[Materials provided — start]

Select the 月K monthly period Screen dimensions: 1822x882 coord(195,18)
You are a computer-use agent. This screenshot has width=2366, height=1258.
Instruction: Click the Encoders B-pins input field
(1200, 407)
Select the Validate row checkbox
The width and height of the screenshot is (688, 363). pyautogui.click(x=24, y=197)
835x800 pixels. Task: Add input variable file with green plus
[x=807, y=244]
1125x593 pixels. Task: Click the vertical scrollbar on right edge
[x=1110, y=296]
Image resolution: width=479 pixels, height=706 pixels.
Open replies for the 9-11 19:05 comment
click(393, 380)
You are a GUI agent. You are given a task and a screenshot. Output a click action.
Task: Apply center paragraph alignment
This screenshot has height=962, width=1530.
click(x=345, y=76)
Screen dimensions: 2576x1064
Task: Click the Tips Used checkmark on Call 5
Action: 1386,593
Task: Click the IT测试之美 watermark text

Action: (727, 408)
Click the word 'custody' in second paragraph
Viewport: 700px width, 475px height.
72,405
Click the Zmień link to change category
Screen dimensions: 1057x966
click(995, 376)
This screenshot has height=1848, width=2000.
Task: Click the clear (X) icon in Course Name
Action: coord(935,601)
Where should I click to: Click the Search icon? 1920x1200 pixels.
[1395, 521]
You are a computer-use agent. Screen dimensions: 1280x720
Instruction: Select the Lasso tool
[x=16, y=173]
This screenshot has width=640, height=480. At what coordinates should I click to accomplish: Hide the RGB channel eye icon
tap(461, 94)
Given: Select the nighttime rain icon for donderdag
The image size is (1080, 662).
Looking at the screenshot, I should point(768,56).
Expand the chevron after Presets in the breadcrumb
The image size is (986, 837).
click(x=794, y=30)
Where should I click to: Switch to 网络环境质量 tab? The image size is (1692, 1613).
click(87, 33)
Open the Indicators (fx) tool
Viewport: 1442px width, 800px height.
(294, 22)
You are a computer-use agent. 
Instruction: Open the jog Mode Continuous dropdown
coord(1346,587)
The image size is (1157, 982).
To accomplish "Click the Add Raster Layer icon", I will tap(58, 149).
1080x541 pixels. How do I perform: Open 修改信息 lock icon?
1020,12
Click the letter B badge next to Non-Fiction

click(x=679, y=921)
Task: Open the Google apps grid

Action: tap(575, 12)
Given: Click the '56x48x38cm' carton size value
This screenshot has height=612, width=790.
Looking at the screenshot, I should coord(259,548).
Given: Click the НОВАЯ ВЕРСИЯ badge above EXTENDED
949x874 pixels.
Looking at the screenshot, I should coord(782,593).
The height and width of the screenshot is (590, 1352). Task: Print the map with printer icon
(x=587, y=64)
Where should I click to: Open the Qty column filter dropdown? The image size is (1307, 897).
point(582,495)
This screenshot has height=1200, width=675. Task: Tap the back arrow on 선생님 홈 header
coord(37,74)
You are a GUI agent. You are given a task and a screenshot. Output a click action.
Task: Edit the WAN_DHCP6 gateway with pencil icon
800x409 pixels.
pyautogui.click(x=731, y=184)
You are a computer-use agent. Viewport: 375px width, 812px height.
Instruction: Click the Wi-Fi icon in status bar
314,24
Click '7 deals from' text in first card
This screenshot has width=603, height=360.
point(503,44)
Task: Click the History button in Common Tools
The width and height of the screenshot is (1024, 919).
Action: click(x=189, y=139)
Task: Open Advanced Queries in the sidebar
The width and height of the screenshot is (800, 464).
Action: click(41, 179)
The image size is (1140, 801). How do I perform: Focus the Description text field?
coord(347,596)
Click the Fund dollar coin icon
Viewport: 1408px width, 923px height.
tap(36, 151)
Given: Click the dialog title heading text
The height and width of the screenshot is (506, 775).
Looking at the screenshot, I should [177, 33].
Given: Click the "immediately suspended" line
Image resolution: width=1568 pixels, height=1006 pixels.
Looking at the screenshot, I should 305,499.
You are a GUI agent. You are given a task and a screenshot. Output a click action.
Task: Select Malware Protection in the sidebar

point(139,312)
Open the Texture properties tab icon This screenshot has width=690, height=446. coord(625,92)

[Materials provided — finish]

• **Required work**: Would you print exactly, and only, the lines of the data above from the line with "Click the Zmień link to change category" through the line with "Task: Click the History", inclusive?

• **Task answer**:
Click the Zmień link to change category
Screen dimensions: 1057x966
click(995, 376)
This screenshot has height=1848, width=2000.
Task: Click the clear (X) icon in Course Name
Action: coord(935,601)
Where should I click to: Click the Search icon? 1920x1200 pixels.
[1395, 521]
You are a computer-use agent. Screen dimensions: 1280x720
Instruction: Select the Lasso tool
[x=16, y=173]
This screenshot has width=640, height=480. At what coordinates should I click to accomplish: Hide the RGB channel eye icon
tap(461, 94)
Given: Select the nighttime rain icon for donderdag
The image size is (1080, 662).
Looking at the screenshot, I should point(768,56).
Expand the chevron after Presets in the breadcrumb
The image size is (986, 837).
click(x=794, y=30)
Where should I click to: Switch to 网络环境质量 tab? The image size is (1692, 1613).
click(87, 33)
Open the Indicators (fx) tool
Viewport: 1442px width, 800px height.
(294, 22)
You are a computer-use agent. 
Instruction: Open the jog Mode Continuous dropdown
coord(1346,587)
The image size is (1157, 982).
To accomplish "Click the Add Raster Layer icon", I will tap(58, 149).
1080x541 pixels. How do I perform: Open 修改信息 lock icon?
1020,12
Click the letter B badge next to Non-Fiction

click(x=679, y=921)
Task: Open the Google apps grid

Action: tap(575, 12)
Given: Click the '56x48x38cm' carton size value
This screenshot has height=612, width=790.
Looking at the screenshot, I should coord(259,548).
Given: Click the НОВАЯ ВЕРСИЯ badge above EXTENDED
949x874 pixels.
Looking at the screenshot, I should coord(782,593).
The height and width of the screenshot is (590, 1352). Task: Print the map with printer icon
(x=587, y=64)
Where should I click to: Open the Qty column filter dropdown? The image size is (1307, 897).
point(582,495)
This screenshot has height=1200, width=675. Task: Tap the back arrow on 선생님 홈 header
coord(37,74)
You are a GUI agent. You are given a task and a screenshot. Output a click action.
Task: Edit the WAN_DHCP6 gateway with pencil icon
800x409 pixels.
pyautogui.click(x=731, y=184)
You are a computer-use agent. Viewport: 375px width, 812px height.
Instruction: Click the Wi-Fi icon in status bar
314,24
Click '7 deals from' text in first card
This screenshot has width=603, height=360.
point(503,44)
Task: Click the History button in Common Tools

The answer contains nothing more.